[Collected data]
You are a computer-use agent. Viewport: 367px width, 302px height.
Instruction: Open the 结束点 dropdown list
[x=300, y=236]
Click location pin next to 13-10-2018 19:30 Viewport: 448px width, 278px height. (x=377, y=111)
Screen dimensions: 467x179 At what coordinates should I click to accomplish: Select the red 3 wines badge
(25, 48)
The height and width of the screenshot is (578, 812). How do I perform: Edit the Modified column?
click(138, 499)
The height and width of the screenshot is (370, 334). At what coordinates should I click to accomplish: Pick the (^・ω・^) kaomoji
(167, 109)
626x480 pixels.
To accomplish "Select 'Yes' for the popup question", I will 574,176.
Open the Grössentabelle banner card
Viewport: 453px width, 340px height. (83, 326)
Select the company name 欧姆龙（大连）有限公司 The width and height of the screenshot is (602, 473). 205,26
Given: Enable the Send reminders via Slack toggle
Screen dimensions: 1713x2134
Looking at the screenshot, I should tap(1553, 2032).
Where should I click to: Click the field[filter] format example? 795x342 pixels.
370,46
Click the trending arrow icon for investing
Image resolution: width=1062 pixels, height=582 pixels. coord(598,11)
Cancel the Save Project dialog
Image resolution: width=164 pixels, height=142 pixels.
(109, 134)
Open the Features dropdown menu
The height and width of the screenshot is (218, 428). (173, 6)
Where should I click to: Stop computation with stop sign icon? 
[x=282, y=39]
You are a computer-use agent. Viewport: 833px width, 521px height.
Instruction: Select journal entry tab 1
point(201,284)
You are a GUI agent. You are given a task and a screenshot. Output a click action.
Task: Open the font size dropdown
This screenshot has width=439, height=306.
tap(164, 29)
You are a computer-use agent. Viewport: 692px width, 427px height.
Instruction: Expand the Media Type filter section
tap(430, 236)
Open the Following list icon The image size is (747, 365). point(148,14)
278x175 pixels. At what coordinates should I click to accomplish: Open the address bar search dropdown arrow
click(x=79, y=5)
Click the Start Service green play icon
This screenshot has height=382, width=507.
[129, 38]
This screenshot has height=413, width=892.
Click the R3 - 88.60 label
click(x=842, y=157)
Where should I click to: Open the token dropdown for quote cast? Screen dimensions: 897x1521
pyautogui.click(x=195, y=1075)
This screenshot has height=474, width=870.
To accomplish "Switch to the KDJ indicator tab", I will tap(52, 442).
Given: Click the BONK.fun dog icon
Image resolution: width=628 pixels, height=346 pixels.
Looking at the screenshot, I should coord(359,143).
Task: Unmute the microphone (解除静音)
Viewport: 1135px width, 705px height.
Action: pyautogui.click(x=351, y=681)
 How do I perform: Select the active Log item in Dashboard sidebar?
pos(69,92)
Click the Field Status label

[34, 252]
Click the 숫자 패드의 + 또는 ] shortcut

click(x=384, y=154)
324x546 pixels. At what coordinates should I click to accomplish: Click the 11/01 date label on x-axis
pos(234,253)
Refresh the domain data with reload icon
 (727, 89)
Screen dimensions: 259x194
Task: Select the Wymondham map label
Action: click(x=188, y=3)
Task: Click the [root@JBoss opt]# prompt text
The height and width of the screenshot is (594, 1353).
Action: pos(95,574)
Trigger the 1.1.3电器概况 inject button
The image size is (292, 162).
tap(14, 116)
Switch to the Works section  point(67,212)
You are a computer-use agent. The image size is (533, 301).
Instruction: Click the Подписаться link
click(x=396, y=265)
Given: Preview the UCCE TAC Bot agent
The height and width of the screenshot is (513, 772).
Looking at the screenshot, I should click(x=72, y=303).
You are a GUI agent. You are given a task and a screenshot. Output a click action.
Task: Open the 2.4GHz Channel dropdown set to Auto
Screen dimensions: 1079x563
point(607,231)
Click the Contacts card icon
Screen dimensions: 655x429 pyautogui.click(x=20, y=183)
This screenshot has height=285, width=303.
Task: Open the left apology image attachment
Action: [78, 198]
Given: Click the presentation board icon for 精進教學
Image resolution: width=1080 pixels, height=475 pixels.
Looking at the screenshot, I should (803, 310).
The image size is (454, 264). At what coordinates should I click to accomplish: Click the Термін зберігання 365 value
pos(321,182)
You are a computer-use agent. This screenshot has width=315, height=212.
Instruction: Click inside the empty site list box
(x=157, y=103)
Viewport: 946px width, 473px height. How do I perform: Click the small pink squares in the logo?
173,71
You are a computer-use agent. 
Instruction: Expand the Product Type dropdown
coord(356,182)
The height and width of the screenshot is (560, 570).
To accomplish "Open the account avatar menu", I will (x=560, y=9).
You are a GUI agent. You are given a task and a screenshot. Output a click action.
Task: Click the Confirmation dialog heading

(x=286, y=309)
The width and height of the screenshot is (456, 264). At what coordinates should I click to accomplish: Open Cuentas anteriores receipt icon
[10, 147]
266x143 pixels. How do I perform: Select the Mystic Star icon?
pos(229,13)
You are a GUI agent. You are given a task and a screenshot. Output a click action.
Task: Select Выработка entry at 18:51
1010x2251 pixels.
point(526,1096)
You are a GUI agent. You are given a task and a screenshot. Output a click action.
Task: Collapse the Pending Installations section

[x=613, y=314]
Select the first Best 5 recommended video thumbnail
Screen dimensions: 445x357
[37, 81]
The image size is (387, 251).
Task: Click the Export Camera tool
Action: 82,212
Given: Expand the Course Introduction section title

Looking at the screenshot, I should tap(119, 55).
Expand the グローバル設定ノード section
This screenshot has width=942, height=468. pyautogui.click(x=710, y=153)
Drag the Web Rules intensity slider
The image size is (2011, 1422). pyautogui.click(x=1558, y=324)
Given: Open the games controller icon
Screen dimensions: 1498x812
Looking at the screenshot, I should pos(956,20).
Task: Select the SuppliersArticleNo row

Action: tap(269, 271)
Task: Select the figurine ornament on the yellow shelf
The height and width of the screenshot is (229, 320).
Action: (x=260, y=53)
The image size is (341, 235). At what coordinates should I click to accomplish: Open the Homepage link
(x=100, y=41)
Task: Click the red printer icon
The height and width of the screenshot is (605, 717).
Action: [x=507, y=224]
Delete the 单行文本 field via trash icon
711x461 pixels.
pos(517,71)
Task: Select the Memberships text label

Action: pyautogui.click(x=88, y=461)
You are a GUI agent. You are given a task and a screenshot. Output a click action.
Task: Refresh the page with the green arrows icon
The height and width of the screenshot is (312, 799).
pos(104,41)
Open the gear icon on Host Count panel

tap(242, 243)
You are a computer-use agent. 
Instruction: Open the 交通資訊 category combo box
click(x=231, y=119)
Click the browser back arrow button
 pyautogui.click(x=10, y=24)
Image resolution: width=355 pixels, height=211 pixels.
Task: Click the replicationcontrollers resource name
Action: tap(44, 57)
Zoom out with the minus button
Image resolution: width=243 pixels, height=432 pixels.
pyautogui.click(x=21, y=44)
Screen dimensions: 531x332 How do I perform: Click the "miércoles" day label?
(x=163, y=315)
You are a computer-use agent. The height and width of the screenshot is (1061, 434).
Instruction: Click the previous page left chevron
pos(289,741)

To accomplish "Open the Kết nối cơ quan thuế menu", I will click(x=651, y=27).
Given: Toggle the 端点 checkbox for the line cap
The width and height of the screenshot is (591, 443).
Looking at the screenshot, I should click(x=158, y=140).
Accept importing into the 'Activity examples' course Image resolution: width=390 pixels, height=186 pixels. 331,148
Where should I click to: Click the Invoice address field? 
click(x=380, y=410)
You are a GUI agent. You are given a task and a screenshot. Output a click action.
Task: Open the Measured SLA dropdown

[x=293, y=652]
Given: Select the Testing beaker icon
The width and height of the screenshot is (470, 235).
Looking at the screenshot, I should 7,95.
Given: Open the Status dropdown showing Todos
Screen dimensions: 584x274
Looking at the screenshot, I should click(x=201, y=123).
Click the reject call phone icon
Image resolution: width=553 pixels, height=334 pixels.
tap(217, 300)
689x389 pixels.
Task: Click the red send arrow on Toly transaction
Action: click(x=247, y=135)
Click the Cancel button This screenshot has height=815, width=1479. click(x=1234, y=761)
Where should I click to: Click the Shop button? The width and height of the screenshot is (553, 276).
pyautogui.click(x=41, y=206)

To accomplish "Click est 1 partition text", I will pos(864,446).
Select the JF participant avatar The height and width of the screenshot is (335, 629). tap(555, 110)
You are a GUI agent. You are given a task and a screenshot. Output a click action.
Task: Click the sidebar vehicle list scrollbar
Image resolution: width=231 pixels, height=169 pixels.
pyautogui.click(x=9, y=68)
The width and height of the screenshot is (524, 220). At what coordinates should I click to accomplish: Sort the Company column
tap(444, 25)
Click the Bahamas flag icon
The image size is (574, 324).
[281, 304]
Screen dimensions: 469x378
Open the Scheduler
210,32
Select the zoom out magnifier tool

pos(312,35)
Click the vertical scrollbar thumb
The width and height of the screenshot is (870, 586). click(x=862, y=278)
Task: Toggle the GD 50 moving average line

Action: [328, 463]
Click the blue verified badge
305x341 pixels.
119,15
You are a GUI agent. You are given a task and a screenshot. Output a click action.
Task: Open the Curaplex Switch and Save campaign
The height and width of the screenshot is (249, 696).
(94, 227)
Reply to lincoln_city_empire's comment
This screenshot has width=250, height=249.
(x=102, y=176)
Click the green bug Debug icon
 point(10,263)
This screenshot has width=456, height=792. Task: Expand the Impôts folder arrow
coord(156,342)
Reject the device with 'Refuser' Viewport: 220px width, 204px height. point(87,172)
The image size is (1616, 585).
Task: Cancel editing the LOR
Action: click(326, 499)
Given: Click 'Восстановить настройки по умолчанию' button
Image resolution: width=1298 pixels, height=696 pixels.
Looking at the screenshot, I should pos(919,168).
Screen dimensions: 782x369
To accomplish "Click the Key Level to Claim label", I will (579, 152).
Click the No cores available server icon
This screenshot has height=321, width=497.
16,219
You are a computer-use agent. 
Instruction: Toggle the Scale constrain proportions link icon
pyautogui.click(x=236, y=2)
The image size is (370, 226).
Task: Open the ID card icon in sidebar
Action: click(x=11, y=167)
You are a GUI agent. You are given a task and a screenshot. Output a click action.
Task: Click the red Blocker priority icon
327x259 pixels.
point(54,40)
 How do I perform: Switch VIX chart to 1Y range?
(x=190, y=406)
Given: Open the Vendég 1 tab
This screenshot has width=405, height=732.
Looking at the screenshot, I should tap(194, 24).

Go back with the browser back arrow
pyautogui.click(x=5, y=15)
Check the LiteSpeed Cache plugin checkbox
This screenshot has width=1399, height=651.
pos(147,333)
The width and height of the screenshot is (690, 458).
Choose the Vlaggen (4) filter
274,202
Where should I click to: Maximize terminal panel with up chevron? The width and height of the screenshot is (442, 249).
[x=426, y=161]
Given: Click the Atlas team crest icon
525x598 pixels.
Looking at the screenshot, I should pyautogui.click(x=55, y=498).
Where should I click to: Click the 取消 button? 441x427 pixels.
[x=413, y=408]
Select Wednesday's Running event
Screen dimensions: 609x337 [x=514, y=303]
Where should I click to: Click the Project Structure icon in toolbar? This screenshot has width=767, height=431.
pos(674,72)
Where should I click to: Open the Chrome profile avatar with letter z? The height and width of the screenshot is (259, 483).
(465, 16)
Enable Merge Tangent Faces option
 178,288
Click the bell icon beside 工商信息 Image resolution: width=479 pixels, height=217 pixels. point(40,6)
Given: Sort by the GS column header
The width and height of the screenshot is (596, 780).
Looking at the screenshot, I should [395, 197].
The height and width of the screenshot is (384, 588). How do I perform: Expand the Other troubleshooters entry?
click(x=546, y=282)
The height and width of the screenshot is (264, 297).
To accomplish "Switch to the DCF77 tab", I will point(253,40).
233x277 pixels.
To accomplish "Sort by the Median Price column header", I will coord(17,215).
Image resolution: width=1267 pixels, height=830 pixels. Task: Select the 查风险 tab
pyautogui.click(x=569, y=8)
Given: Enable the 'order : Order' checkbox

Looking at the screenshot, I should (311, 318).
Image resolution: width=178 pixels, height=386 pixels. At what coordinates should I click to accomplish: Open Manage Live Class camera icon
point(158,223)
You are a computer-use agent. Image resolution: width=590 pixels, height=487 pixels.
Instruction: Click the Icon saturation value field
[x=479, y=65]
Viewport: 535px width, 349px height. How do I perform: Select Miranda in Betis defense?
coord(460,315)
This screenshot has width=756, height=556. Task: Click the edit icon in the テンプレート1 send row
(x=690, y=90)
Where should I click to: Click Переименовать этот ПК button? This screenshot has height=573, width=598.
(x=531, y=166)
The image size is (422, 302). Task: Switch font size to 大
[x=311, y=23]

WORK ITEM ▸ Every line above that holds "computer" should be tallied; answer with the total alone.

REPLY TO THE TASK ▸ 10